Each entry below is to be copied verbatim.

※

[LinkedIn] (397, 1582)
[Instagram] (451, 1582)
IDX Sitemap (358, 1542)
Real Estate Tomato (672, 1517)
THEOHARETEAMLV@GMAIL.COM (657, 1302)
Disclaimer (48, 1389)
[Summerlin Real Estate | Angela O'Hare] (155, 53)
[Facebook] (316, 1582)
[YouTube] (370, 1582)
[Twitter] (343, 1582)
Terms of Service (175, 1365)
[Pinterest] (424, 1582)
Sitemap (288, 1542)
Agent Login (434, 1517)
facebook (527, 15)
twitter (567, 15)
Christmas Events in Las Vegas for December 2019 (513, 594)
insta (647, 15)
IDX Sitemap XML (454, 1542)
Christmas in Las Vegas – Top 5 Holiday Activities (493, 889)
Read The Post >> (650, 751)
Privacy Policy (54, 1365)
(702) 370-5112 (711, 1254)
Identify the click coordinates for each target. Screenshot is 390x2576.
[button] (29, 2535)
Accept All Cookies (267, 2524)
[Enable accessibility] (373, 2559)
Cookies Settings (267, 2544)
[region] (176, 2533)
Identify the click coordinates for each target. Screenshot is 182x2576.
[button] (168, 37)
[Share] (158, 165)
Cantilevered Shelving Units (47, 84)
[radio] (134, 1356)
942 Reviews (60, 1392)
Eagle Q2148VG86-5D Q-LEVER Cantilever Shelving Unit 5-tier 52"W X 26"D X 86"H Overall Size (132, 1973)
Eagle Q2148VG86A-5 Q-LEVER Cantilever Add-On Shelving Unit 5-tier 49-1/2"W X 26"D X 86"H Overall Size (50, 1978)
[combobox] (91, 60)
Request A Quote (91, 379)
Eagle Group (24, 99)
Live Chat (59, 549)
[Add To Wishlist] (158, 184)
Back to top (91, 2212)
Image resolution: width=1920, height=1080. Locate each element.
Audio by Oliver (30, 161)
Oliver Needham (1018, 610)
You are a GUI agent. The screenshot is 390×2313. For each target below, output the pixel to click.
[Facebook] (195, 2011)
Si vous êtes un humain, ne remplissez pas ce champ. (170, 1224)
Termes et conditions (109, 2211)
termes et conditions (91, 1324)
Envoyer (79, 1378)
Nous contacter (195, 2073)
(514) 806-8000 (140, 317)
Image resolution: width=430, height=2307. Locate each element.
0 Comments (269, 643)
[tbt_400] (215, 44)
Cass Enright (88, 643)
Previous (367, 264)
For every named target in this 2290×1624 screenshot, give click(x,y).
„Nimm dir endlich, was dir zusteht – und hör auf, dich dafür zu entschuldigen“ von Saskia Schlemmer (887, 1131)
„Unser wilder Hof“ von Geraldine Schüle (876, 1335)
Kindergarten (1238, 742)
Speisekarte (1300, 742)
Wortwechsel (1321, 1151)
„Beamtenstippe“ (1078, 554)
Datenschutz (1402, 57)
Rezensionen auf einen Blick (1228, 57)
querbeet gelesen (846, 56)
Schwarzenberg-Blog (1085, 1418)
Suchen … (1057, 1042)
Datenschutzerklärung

※

EXERCISE ANSWER:
[LinkedIn] (397, 1582)
[Instagram] (451, 1582)
IDX Sitemap (358, 1542)
Real Estate Tomato (672, 1517)
THEOHARETEAMLV@GMAIL.COM (657, 1302)
Disclaimer (48, 1389)
[Summerlin Real Estate | Angela O'Hare] (155, 53)
[Facebook] (316, 1582)
[YouTube] (370, 1582)
[Twitter] (343, 1582)
Terms of Service (175, 1365)
[Pinterest] (424, 1582)
Sitemap (288, 1542)
Agent Login (434, 1517)
facebook (527, 15)
twitter (567, 15)
Christmas Events in Las Vegas for December 2019 (513, 594)
insta (647, 15)
IDX Sitemap XML (454, 1542)
Christmas in Las Vegas – Top 5 Holiday Activities (493, 889)
Read The Post >> (650, 751)
Privacy Policy (54, 1365)
(702) 370-5112 (711, 1254)
Identify the click coordinates for each target. Screenshot is 390x2576.
[button] (29, 2535)
Accept All Cookies (267, 2524)
[Enable accessibility] (373, 2559)
Cookies Settings (267, 2544)
[region] (176, 2533)
Identify the click coordinates for each target. Screenshot is 182x2576.
[button] (168, 37)
[Share] (158, 165)
Cantilevered Shelving Units (47, 84)
[radio] (134, 1356)
942 Reviews (60, 1392)
Eagle Q2148VG86-5D Q-LEVER Cantilever Shelving Unit 5-tier 52"W X 26"D X 86"H Overall Size (132, 1973)
Eagle Q2148VG86A-5 Q-LEVER Cantilever Add-On Shelving Unit 5-tier 49-1/2"W X 26"D X 86"H Overall Size (50, 1978)
[combobox] (91, 60)
Request A Quote (91, 379)
Eagle Group (24, 99)
Live Chat (59, 549)
[Add To Wishlist] (158, 184)
Back to top (91, 2212)
Image resolution: width=1920, height=1080. Locate each element.
Audio by Oliver (30, 161)
Oliver Needham (1018, 610)
You are a GUI agent. The screenshot is 390×2313. For each target below, output the pixel to click.
[Facebook] (195, 2011)
Si vous êtes un humain, ne remplissez pas ce champ. (170, 1224)
Termes et conditions (109, 2211)
termes et conditions (91, 1324)
Envoyer (79, 1378)
Nous contacter (195, 2073)
(514) 806-8000 (140, 317)
Image resolution: width=430, height=2307. Locate each element.
0 Comments (269, 643)
[tbt_400] (215, 44)
Cass Enright (88, 643)
Previous (367, 264)
For every named target in this 2290×1624 screenshot, give click(x,y).
„Nimm dir endlich, was dir zusteht – und hör auf, dich dafür zu entschuldigen“ von Saskia Schlemmer (887, 1131)
„Unser wilder Hof“ von Geraldine Schüle (876, 1335)
Kindergarten (1238, 742)
Speisekarte (1300, 742)
Wortwechsel (1321, 1151)
„Beamtenstippe“ (1078, 554)
Datenschutz (1402, 57)
Rezensionen auf einen Blick (1228, 57)
querbeet gelesen (846, 56)
Schwarzenberg-Blog (1085, 1418)
Suchen … (1057, 1042)
Datenschutzerklärung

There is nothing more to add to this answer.